PARIS - Just three years after being hailed as the golden boy, Prime Minister Dominique de Villepin is fighting for his career - and he may be only the first casualty in a struggle that may reshape France's political landscape.
Villepin is mired in claims he used the French intelligence services to try to smear arch-rival for the presidency, Interior Minister Nicolas Sarkozy.
The extraordinary affair - deservedly dubbed the French Watergate - involves false claims of financial sleaze, spies and coverups.
At the UN in 2003 as Foreign Minister, the suave, self-confident Villepin was acclaimed for refusing to give France's backing to the Iraq war.
Today, his popularity rating has slumped 30 points in four months, making him the most disliked Prime Minister in the 47-year history of the Fifth French Republic.

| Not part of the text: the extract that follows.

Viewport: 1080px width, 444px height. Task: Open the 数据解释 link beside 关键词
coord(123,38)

The decline began last year with his disastrous handling of riots on rundown housing estates and accelerated in March, when street protests forced him to backtrack on job security laws.

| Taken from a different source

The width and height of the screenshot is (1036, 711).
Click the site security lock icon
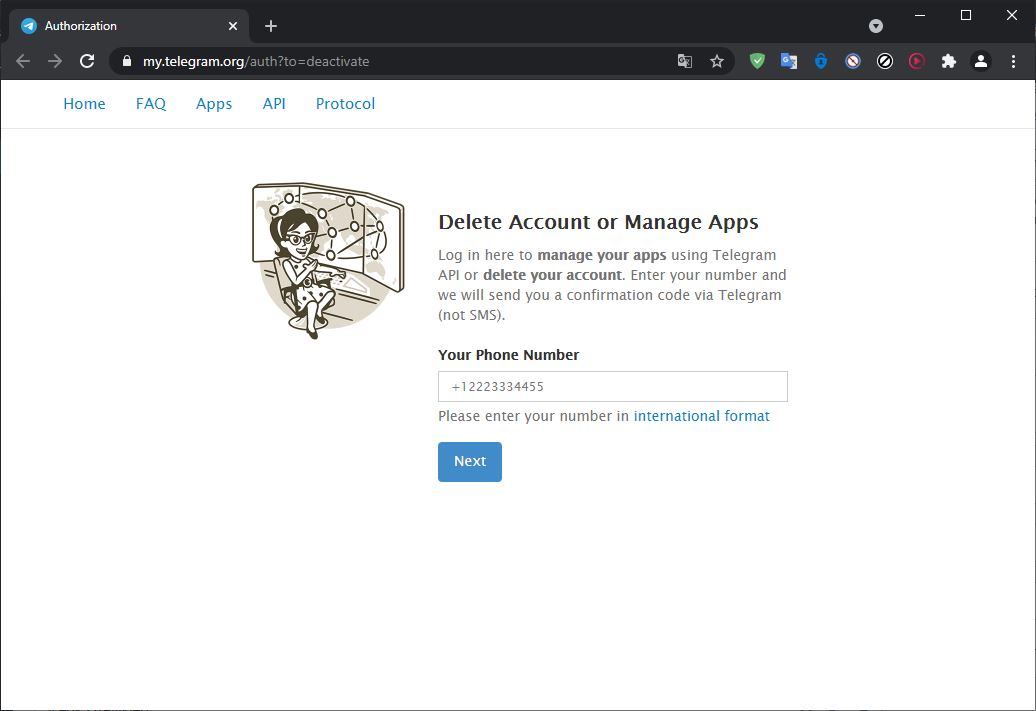point(126,61)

This time, it seems that only a miraculous charm offensive or the intervention of his mentor, Jacques Chirac, can save Villepin's skin.
The affair began in 2004, when investigator Renaud van Ruymbeke received a CD-Rom accusing Sarkozy and other politicians of having secret accounts with Luxembourg financial firm Clearstream containing kickbacks from a US$2.8 billion ($4.4 billion) sale of frigates to Taiwan.
A Van Ruymbeke probe concluded the CD was a hoax but it is now seeking to identify its origin. In so doing, it has delved ever deeper into the inner circles of power, exposing some unpleasant and malodorous activities.
Last week, Le Monde reported that former senior spy Philippe Rondot told the probe that Villepin had asked him in 2004 - on Chirac's instructions - to see whether Sarkozy was included in the Clearstream files.
As Villepin was Foreign Minister at the time, the stunning implication is that he was using the French intelligence services to conduct a personal vendetta against Sarkozy.
Villepin and Chirac deny the report but, given their deep unpopularity and known dislike for Sarkozy, sympathy has been hard to come by.
For months, Villepin and Sarkozy have been trading blows, discrediting each other and their policies ahead of next year's presidential campaign.
Sarkozy bears a scarcely-veiled contempt for Villepin, among the loyalists who have benefited from Chirac's scandal-tainted decades as mayor of Paris, PM and President.
Villepin's nickname for Sarkozy, according to press leaks, is "le roquet" - a term for a yappy, runtish dog, and a clear reference to the minister's overweaning ambition and shortness.
Chirac runs the risk of investigation for alleged financial misdeeds in the past but is immune from prosecution so long as he stays in office.
Many people have assumed that Chirac is scheming to ease Villepin into the presidency to secure himself a trouble-free retirement.
Thus Villepin and Chirac are clutching onto each other to ensure their survival while Sarkozy prowls around like a lithe, carnivorous beast.
Several newspapers have reported that Sarkozy blames the Chirac clan for implicating him in Clearstream and using leaks and skulduggery to help wreck his marriage.
"One day, I'll find the bastard who set me up and he'll end up on a butchers hook," Sarkozy is quoted as having said last year.
The stench of rot, double-dealing, and plotting from a sick and unpopular Government is pervasive.
Mainstream politicians, who face legislative elections shortly after the presidential ballot, fear they will be punished by the public's disgust.
But others hope the crisis will provide the chance to scrap the Fifth Republic's monarchical constitution which allows the President to name the Prime Minister, approve the Cabinet and dissolve Parliament at whim.